_Source data_
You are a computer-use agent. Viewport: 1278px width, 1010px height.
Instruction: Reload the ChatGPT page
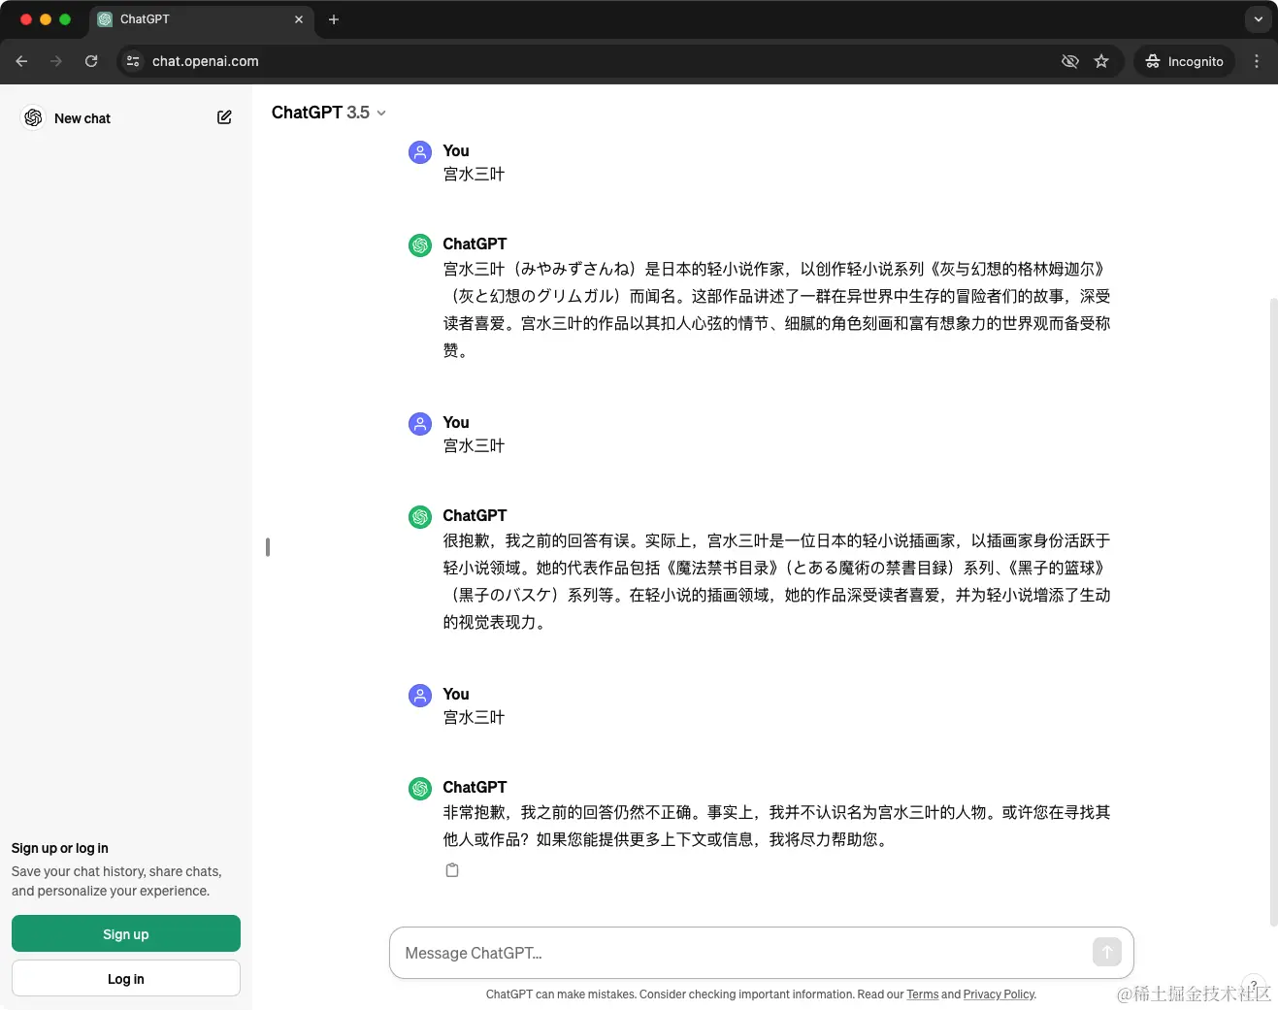click(91, 61)
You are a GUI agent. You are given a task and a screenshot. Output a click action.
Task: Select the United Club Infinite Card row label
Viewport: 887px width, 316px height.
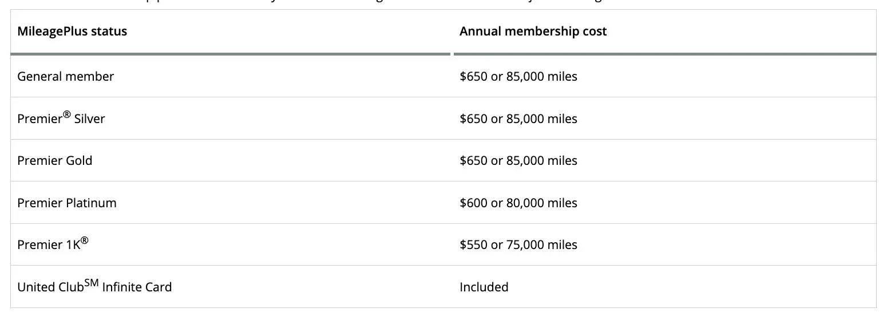(94, 287)
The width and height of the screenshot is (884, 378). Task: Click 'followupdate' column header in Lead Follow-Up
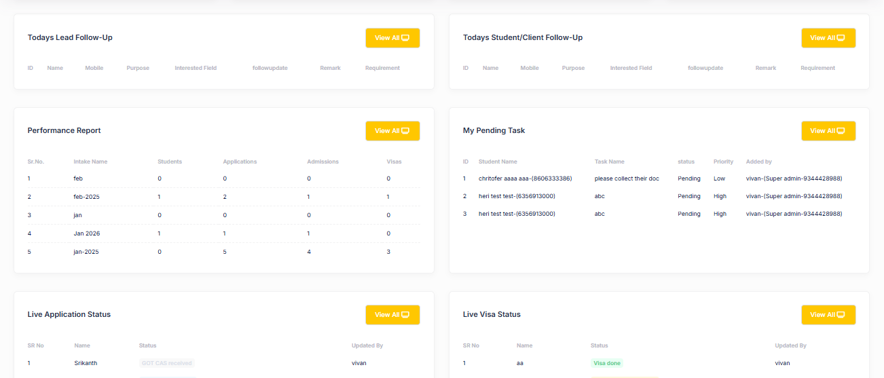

_What is expected_
Every word of the material above should be copied exactly; no pictures.

_Exercise solution_
You are a computer-use agent. Viewport: 1278px width, 1010px height.
Instruction: Reload the ChatGPT page
click(91, 61)
You are a GUI agent. You are given a task and a screenshot. Output a click action.
Task: Select the United Club Infinite Card row label
Viewport: 887px width, 316px height.
(94, 287)
The width and height of the screenshot is (884, 378). Task: Click 'followupdate' column header in Lead Follow-Up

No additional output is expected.